Dr. David W. Easter (San Diego, California): Dr. Adam, that was a great paper, well presented. I am going to struggle to help you with control of your selection bias.

I wonder if there are any patients who declined your aggressive approach and said “no thanks” to the hepatic artery infusion, or “even though I might be resectable, I am going to take my adjuvant chemotherapy alone.” Do you have a subset analysis of that group that might have refused your approach?

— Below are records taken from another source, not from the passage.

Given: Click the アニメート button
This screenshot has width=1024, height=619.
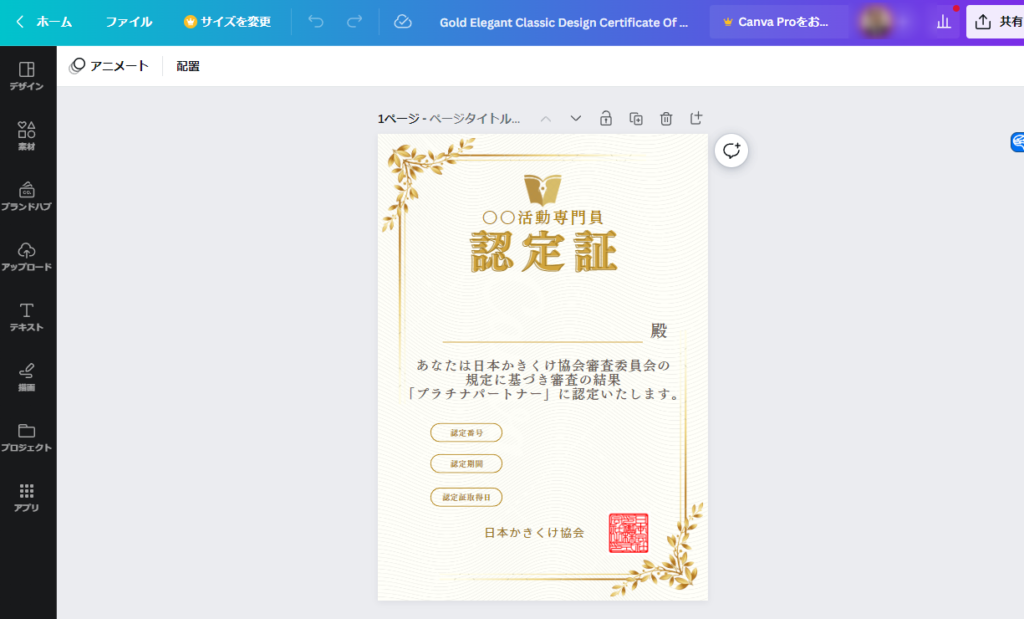Looking at the screenshot, I should tap(109, 66).
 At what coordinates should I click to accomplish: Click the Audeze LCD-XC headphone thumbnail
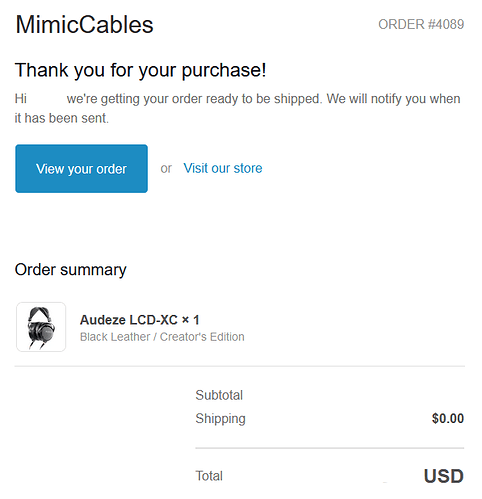click(41, 327)
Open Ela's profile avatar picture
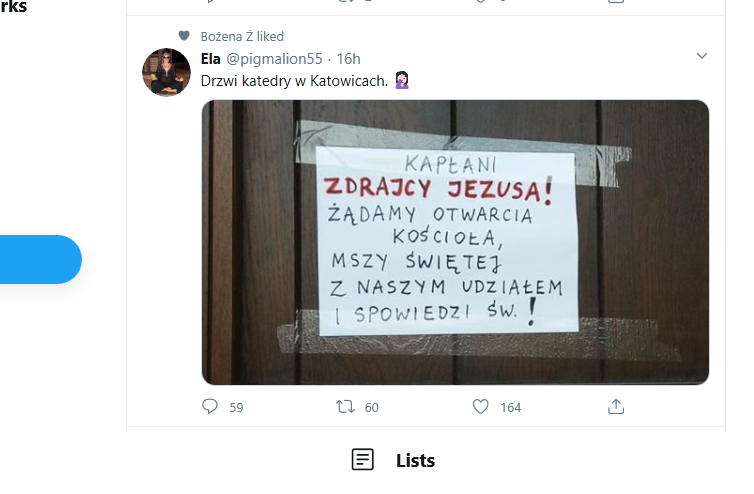 (x=166, y=72)
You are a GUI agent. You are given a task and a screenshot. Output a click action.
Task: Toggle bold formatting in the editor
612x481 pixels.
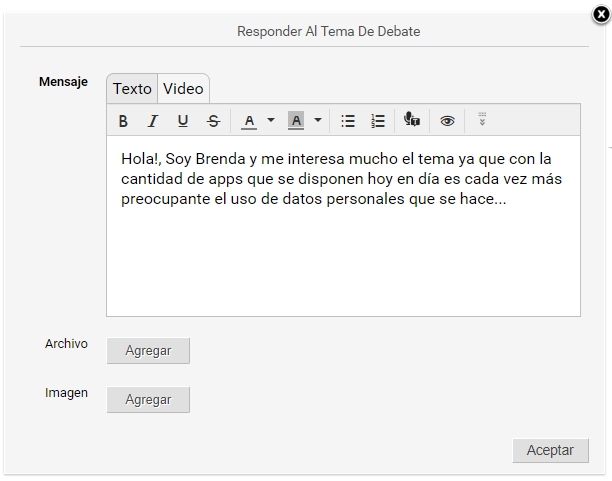coord(123,121)
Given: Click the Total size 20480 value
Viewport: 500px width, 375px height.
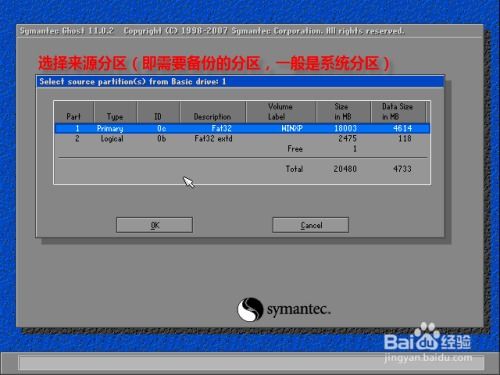Looking at the screenshot, I should click(345, 169).
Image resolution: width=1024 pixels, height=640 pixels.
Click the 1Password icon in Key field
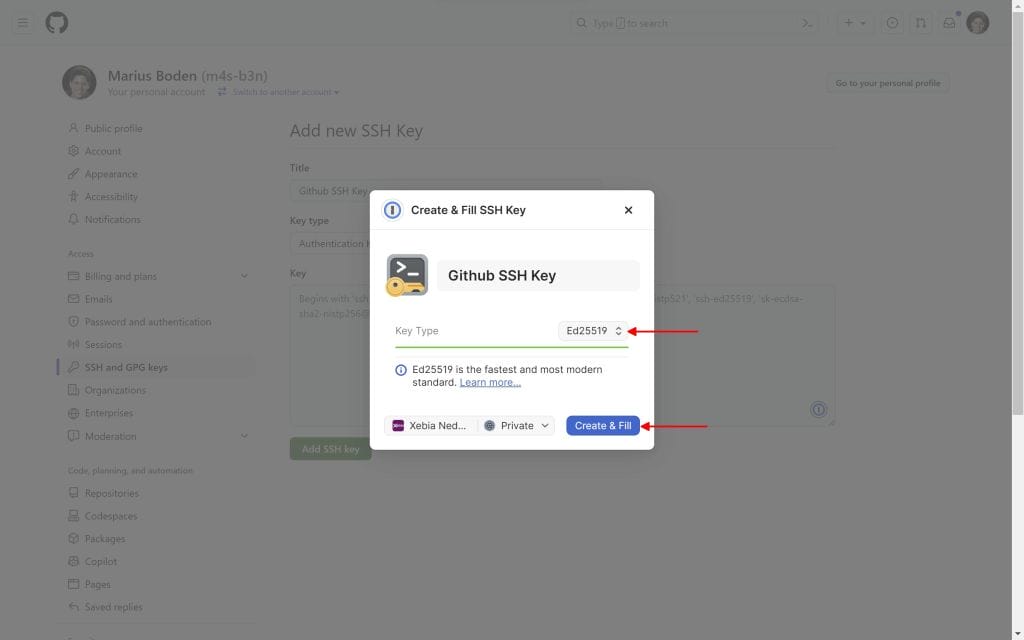click(818, 409)
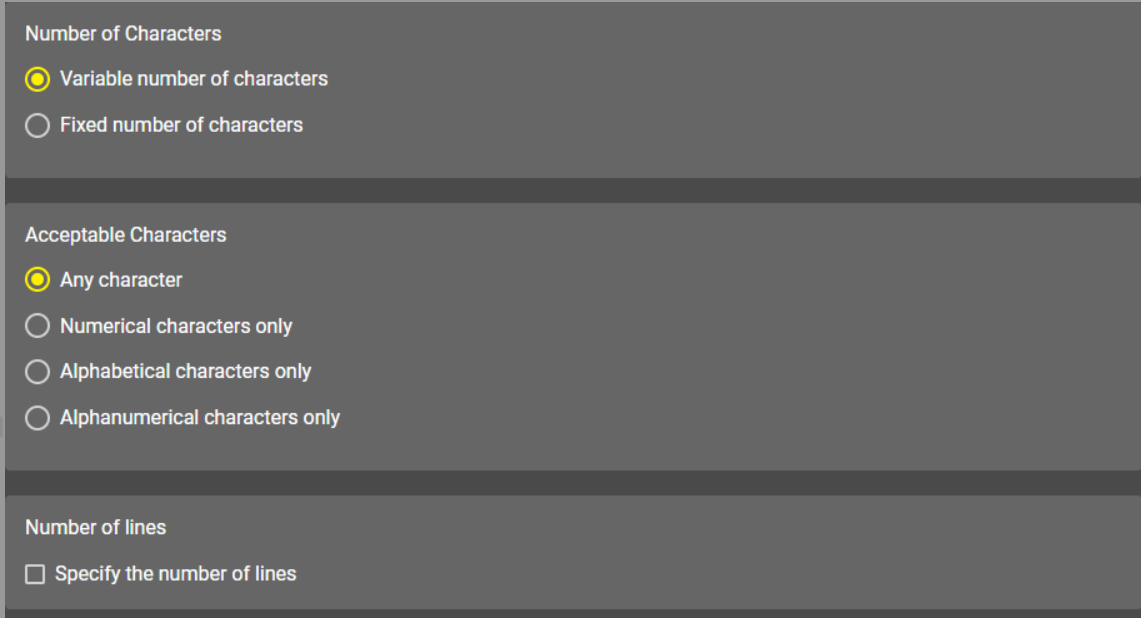Select the Variable number of characters radio button
The height and width of the screenshot is (618, 1141).
pyautogui.click(x=37, y=79)

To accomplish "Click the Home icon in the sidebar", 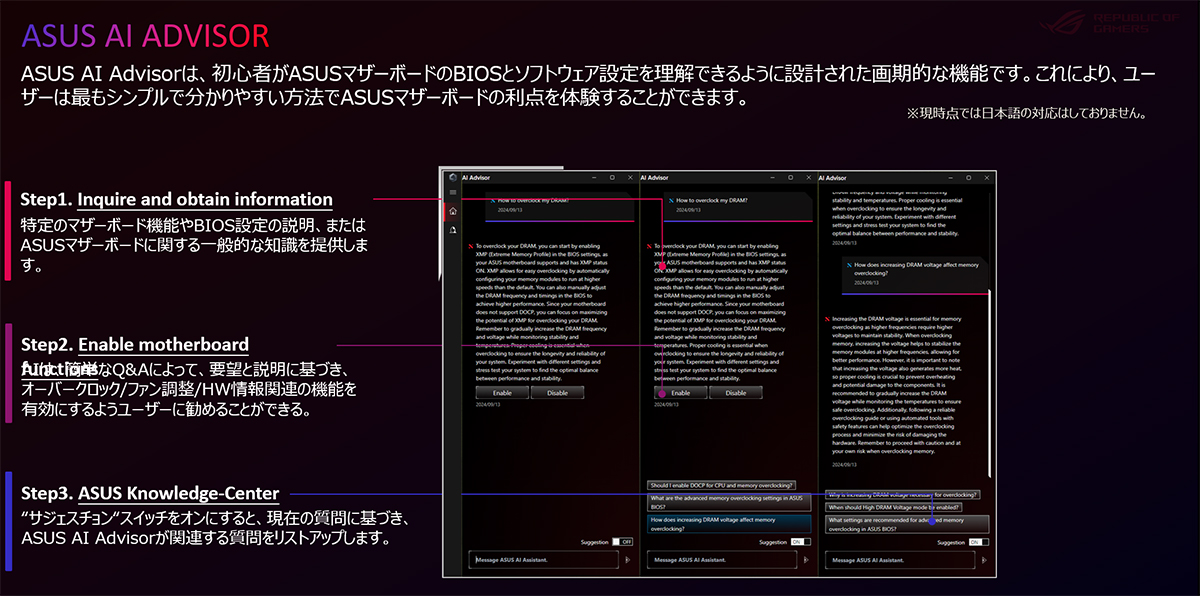I will 452,212.
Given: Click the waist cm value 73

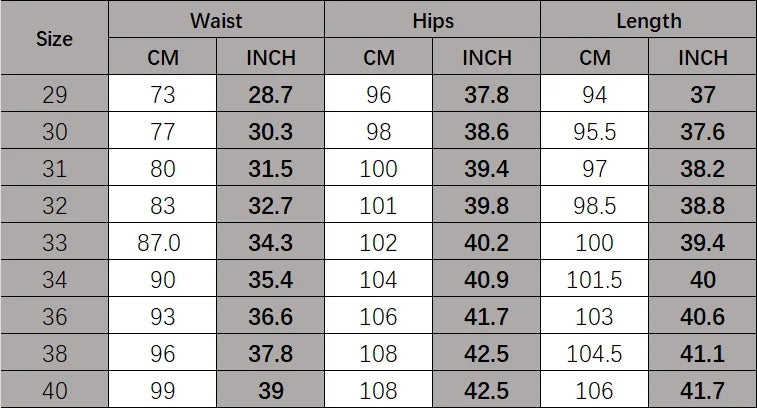Looking at the screenshot, I should click(162, 95).

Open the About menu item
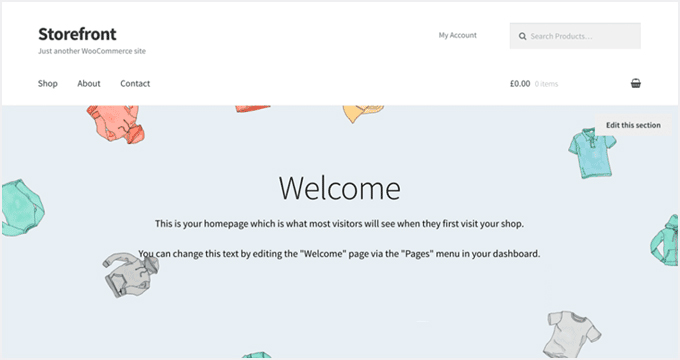[x=89, y=83]
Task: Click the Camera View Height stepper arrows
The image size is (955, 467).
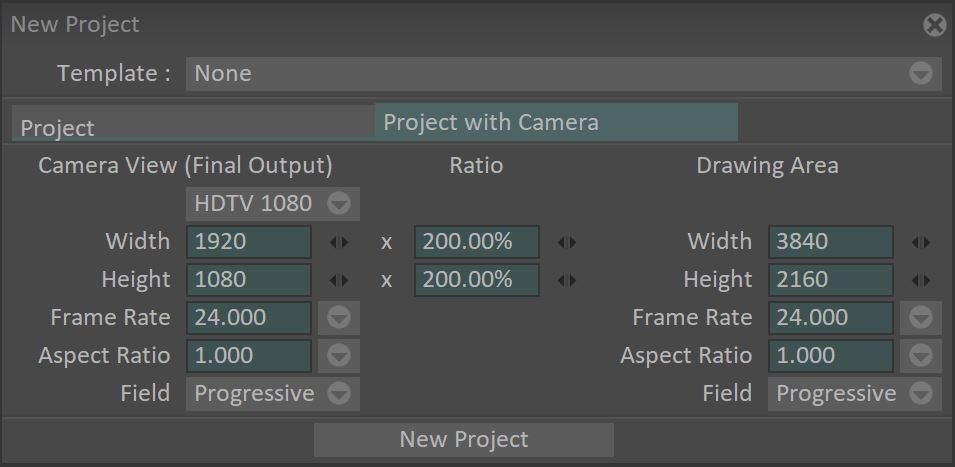Action: (339, 280)
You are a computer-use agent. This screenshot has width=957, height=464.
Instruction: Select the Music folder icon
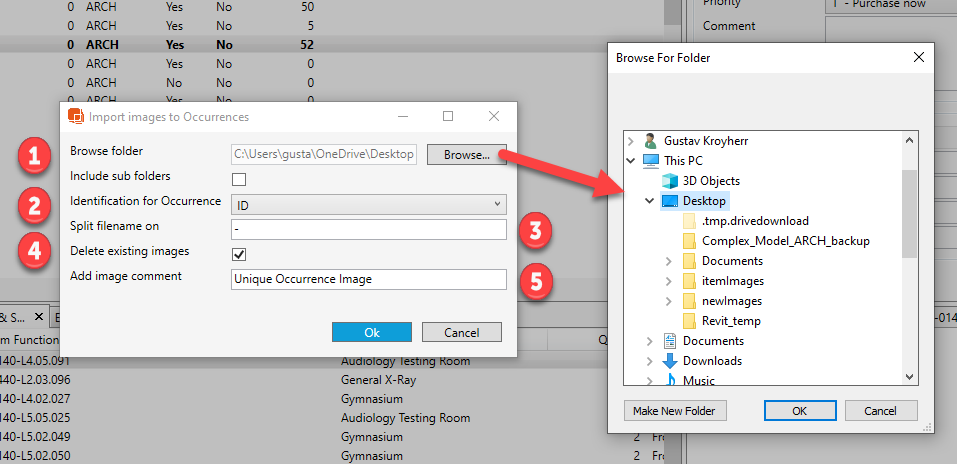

Dr. Rene Adam (Villejuif, France): Thank you for this question. You point out a crucial issue. Obviously, the program of treatment of all these patients was a heavy one, including sometimes repeat operations with chemotherapy in between. For this reason, the first thing I explain to such patients is that the treatment will be long and sometimes difficult to face but that they should be convinced about the possibility to obtain a long-term remission and why not of cure. With this shared objective, I have been almost never faced with a patient saying, “No, Doctor, thank you, I don't want to enter into this program. I continue on chemotherapy.” This is really very, very rare and anyway much less frequent than the reverse situation of a majority of patients on prolonged chemotherapy, who ask for an operation unfortunately impossible to perform because of insufficient downstaging.